Epor deletion in osteoblasts protects mice from EPO induced bone reduction
Elevated EPO in mice expressing high transgenic EPO and in wild type mice with EPO treatment results in bone reduction(4, 12, 14). To understand if the EPO induced bone reduction is mediated by osteoblasts expressing Epor, we administered daily doses of EPO at 1200 IU/kg for ten days in both male and female Tg mice and their littermate controls. In both control and Tg mice, EPO treatment raised hematocrits to similar levels (Supplemental figure 2A, 2E). In male control mice, EPO administration resulted in 38.4 % reduction in trabecular bone volume, 32.4% reduction in trabecular number and 30.7% increase in trabecular spacing (Figure 2A–2F, Supplemental Table 1). In female control mice, the effects of EPO administration were slightly greater with 40.1% reduction in trabecular bone volume, 40.9% reduction in trabecular number and 32% increase in trabecular spacing (Figure 3A–3G, Supplemental Table 1). Elevated EPO did not affect cortical bone in male or female control mice (Figures 2H–2J, 3H–3J, Supplemental Table 1). In both male and female Tg mice with Epor deletion in osteoblasts, EPO administration for ten continuous days did not induce any significant changes, demonstrating the requirement for Epor expression in osteoblasts for bone reduction with EPO administration. However, in male Tg mice with EPO administration there was a trend for reduced trabeculae with 20% reduced trabecular bone volume compared to Tg mice administered with saline. There was no significant difference in body weight, fat mass and in lean mass between control and Tg mice with or without this schedule for EPO treatment (Supplemental figures 2B–2D, 2F–2H).

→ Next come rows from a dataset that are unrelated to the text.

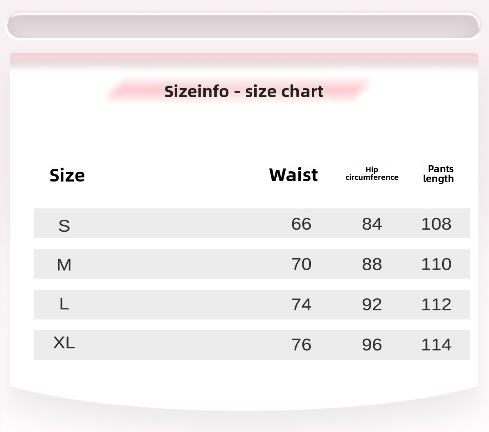The width and height of the screenshot is (489, 432).
Task: Click hip value 92 in L row
Action: [372, 305]
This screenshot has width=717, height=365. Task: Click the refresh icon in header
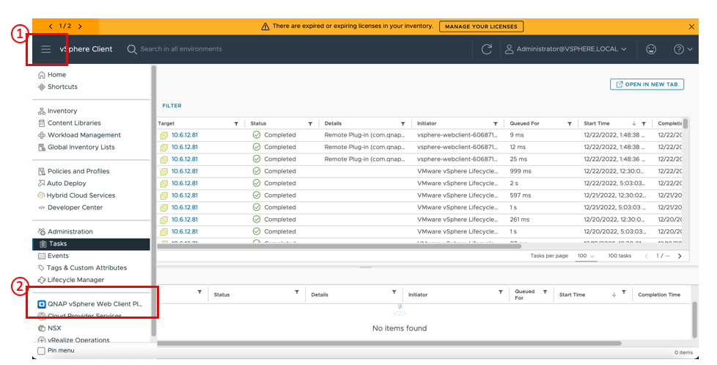pyautogui.click(x=487, y=49)
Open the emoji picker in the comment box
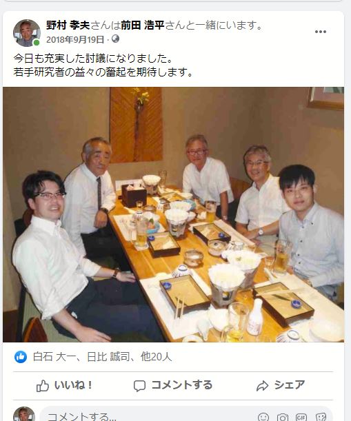 [x=263, y=418]
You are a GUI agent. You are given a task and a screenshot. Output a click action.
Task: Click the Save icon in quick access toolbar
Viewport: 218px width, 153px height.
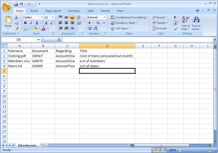click(16, 4)
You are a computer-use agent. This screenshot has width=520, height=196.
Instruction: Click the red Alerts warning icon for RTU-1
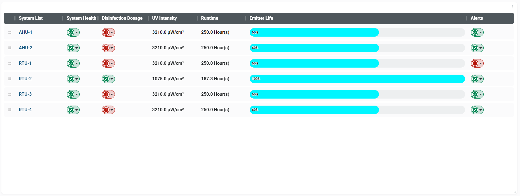coord(475,63)
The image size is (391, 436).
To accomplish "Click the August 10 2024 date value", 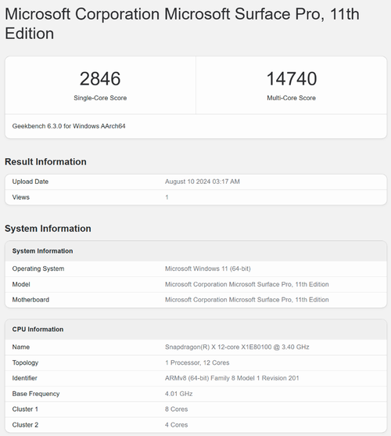I will pos(203,182).
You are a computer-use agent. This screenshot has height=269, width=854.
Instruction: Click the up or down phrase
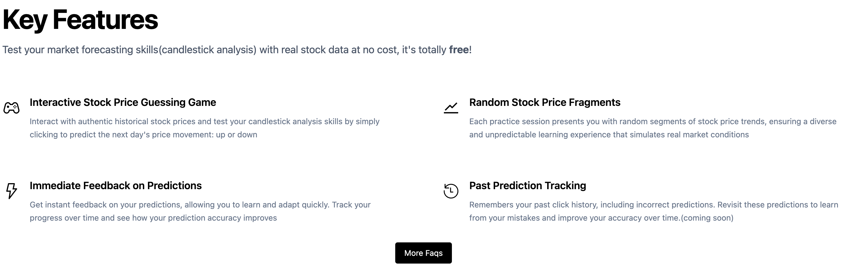[x=237, y=135]
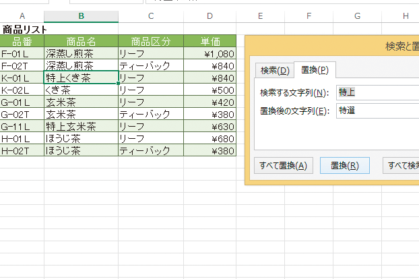The image size is (419, 279).
Task: Focus the 検索する文字列 input field
Action: coord(377,92)
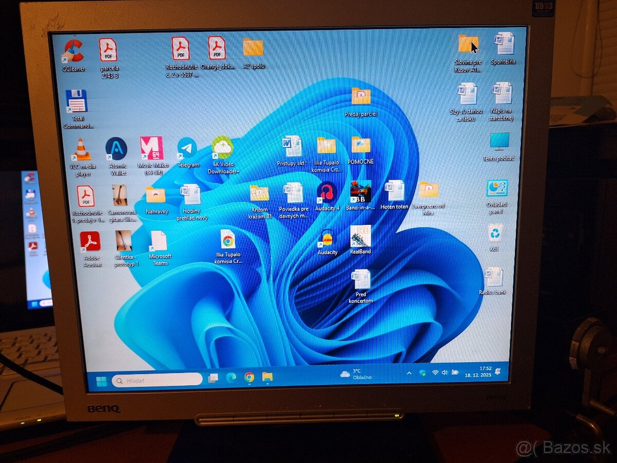Open the Adobe Acrobat shortcut

pos(90,242)
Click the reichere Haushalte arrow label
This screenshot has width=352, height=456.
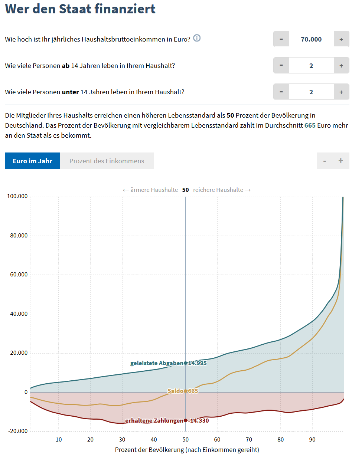[222, 190]
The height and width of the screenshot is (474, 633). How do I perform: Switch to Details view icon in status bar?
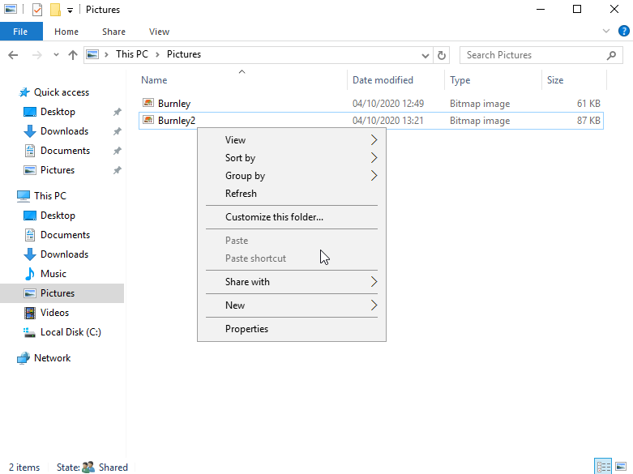tap(603, 467)
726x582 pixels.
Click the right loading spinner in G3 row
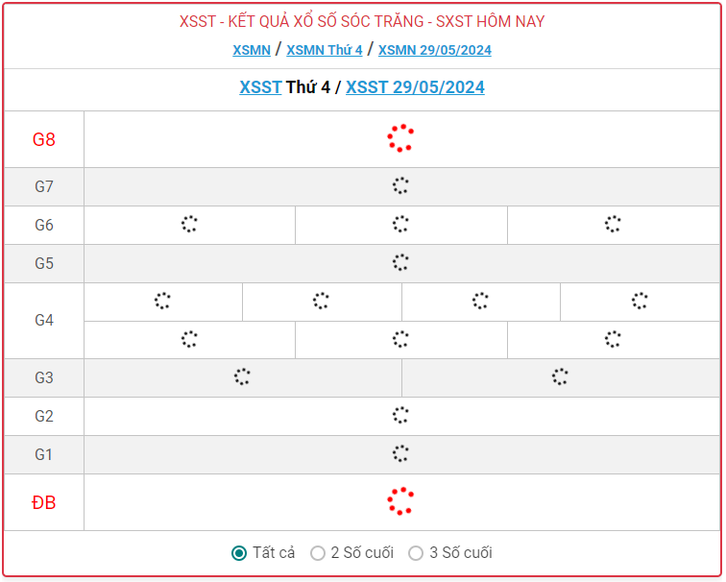pos(560,376)
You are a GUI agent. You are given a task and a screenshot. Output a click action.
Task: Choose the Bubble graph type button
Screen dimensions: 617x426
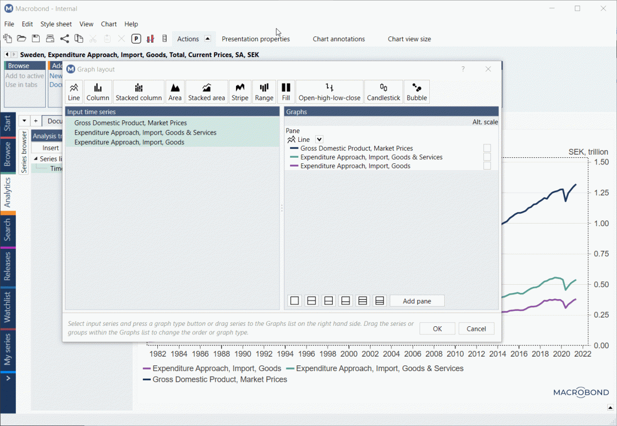click(416, 91)
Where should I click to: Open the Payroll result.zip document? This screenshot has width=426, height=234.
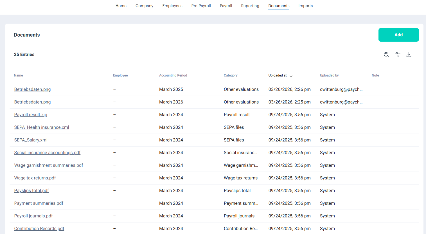tap(31, 115)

Epor deletion in osteoblasts does not affect marrow adipocytes
We previously reported increased marrow adiposity in mice with erythroid restricted Epor expression(12). To determine if lack of Epor expression in osteoblasts has any effect on marrow adiposity, the number of adipocytes in the H & E stained sections of femurs of both male and female Tg mice and their littermate controls were determined. There were no significant differences in the marrow adiposity between the littermate controls and Tg mice in either gender (Figure 4A–4D). As previously reported, female mice have more marrow adiposity than males and there appears to be a tendency for female Tg mice to have even more marrow adiposity. Elevated EPO reduced marrow adipocytes in all mice receiving EPO.
Figure 4:
Histology analysis by H & E staining of femur sections of 12-week-old male and female wt and Tg mice receiving 1200 IU/kg of EPO for ten days. (A-B) Femurs of 12-week-old male (A) and female (B) Tg mice and controls. Bone marrow adipocytes appear as white circles in the marrow, pink colored regions are bones and blue regions are the bone marrow (n=4–6/group), scale bar 200 μm (C-D) Number of bone marrow adipocytes in femurs of male (C) and female (D) Tg mice per mm2 of the marrow (n=4–6/group). *p<0.05, **p<0.01).
Epor deletion in osteoblasts reduces their differentiation and mineralization in vitro
Primary osteogenic cells isolated from the calvaria of Tg mice cultured in osteogenic medium showed reduced differentiation potential compared to the osteogenic cells from littermate control mice assayed on days 7, 14 and 21 (Figure 5A). With long term osteogenic cultures, the Tg osteogenic cells had less ALP activity on all days of measurement compared to wt osteogenic cells (Figure 5B). The Tg osteogenic cells also had reduced Alpl and Runx2 expression, but did not have any significant change in Osterix levels (Figure 5C). Addition of EPO to the osteogenic cultures from Tg mice did not affect their differentiation whereas wt osteogenic cells had decreased differentiation with EPO treatment (Figure 5D). Osteogenic cells from Tg mice also had reduced mineralization ability in vitro as observed by alizarin staining, however addition of EPO did not affect the mineralization of wt or Tg osteogenic cells (Figure 5E).
Figure 5:
Osteogenic cultures of Tg mice and littermate controls. (A) Calvarial osteoprogenitors isolated from wt and Tg mice were cultured in osteogenic medium and stained for ALP expression on day 7, 14 and 21, scale bar 50 μm. (B) ALP activity was measured using a colorimetric assay and expressed as absorbance normalized to the cell number determined by MTT assay. (C) Relative mRNA expression of Alpl, Runx2 and Osterix in osteogenic cultures on day 7 determined by real-time PCR, fold changes expressed relative to the expression in wt osteogenic cells. (D) Calvarial osteogenic cells from wt and Tg mice treated with 5 U and 10 U of EPO for 24 hours and ALP activity measured using colorimetric assay, absorbance was normalized to the cell number. (E) Calvarial osteoprogenitors from wt and Tg mice stained for mineralization using alizarin staining after 28 days of culture in osteogenic medium, scale bar 50 μm. (n=4/group, *p<0.05, **p<0.01).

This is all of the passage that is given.